CHP'de kavga yok
CHP Genel Başkanı Kılıçdaroğlu, basında yer alan haberlere tepki göstererek, "Ne kavgası var CHP'de? Hiçbir kavgamız yok" dedi.
ANKARA - CHP Parti Meclisi (PM) Kılıçdaroğlu başkanlığında toplandı. Kılıçdaroğlu, toplantının açılışındaki konuşmasında, CHP ile ilgili yapılan bazı haberlere de tepki gösterdi. Kılıçdaroğlu, "Bugün bazı gazeteler yazıyorlar, Parti Meclisi toplanacak, kavganın haberini veriyorlar. Bu kadar iğrenç, aşağılık haberler hiç görmedim. Ne kavgası var CHP'de? Hiçbir kavgamız yok" diye konuştu.
Toplumun nezdinde CHP'de kavga var imajı oluşturulmaya çalışıldığını aktaran Kılıçdaroğlu, yeri ve zamanı geldiğinde o gazeteleri de gazetecileri de teşhir edeceğini söyledi.
Kılıçdaroğlu, "Gazeteci için kalem namustur, satılmaz. Eğer kalemini AKP iktidarına kiraya verdiysen, oradaki hiçbir olumsuzluğu görmediysen, demokrasi ayaklarımızın altından kayıyorken, hala sen kalkıp CHP'yi eleştiriyorsan kusura bakma senin kalemin satılıktır. Ama ben sana kalemini satın almak için asla para vermeyeceğim, ödün de vermeyeceğim" ifadelerini kullandı.
TCK'da böyle bir madde mi var?
Kılıçdaroğlu, 1 Mayıs'ın Emek ve Dayanışma Günü olarak kutlanması amacıyla bayram ilan edildiğini anımsatarak, Başbakan Recep Tayyip Erdoğan'ın kutlamaların Taksim'de yapılmaması yönünde karar aldığını ileri sürdü.
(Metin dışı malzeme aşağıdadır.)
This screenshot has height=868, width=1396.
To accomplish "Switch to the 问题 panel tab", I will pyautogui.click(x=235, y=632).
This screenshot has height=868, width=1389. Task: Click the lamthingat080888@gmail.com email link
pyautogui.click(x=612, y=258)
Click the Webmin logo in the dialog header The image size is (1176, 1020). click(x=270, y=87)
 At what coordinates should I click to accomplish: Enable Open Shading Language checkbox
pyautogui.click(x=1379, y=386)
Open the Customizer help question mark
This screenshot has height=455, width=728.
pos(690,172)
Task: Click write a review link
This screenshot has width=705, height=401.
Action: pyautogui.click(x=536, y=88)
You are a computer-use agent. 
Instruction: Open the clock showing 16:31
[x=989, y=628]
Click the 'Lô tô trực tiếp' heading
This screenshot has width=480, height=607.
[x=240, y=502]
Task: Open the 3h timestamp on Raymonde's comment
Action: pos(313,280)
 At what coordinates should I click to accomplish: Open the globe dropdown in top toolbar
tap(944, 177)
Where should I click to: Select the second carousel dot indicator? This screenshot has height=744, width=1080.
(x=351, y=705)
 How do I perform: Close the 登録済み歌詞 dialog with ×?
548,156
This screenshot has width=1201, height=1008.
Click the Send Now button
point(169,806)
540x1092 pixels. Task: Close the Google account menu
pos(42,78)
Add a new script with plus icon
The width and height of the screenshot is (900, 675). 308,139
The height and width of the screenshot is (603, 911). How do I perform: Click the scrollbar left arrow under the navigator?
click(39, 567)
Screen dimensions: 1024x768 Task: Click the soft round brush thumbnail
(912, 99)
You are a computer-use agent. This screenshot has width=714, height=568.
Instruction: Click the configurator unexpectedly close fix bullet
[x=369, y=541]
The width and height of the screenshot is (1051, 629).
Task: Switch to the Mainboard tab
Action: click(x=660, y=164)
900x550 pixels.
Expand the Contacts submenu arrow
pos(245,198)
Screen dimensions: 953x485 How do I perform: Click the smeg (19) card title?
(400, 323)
Erdoğan'ın Taksim Meydanı'na çıkanların AKP'ye karşı çıkanlar olarak nitelendirdiğini iddia eden Kılıçdaroğlu, "Ne zamandan beri AKP'ye karşı olmak suç oldu. Türk Ceza Yasası'nda böyle bir madde mi var?" dedi.
1 Mayıs'ta toplu ulaşım araçlarının çalıştırılmamasının ancak korkakların yapabileceği bir olay olduğunu iddiasında bulunan Kılıçdaroğlu, "Korkuyla ülke yönetilmeye kalkılırsa o korkunun başında şiddet gelir. Ne zaman ki bir iktidar, halktan korkup şiddet uyguladıysa o iktidar kendi sonunu getirmiştir" diye konuştu.
Yeni anayasa çalışmaları
Anayasa görüşmelerinin devam ettiğini anımsatan Kılıçdaroğlu, iktidar partisinin masadan kaçmanın formüllerini aradığını iddia etti. Kılıçdaroğlu, şunları kaydetti:
"Ne diyorlardı, 'özgürlükçü anayasa yapacağız, demokrasiyi güçlendiren Anayasa yapacağız. Ah şu CHP var ya, kaçıyor gelmiyor masaya'. Şimdi geldik. Niçin kaçıyorsunuz, neden kaçmanın formüllerini arıyorsunuz? O masadan kaçan hesabını bu ülkeye vermek zorundadır. Demokrasi havarisi kesilen, 'ileri demokrasiyi getiriyoruz' diyen yeni diktatörümüz Recep Tayyip Erdoğan 'İşte o güçler ayrılığı gelir, önünüzde ayak bağı olur' diyordu. Demokrata bakın siz. Demokrasi anlayışına bakın siz. Yargıyı ve yasamayı ayak bağı olarak gören bir kişinin 21. yüzyıl Türkiyesinde başbakanlık koltuğuna oturması doğru mu? Önce bunu sorgulamamız lazım. Toplum olarak, aydınlar, üniversiteler, yargı olarak sorgulamıyorsak, çocuklarımıza nasıl bir miras bırakacağız o zaman? Demokrasinin egemen olduğu bir Türkiye'yi mi, diktatörlüğün egemen olduğu bir Türkiye mi?"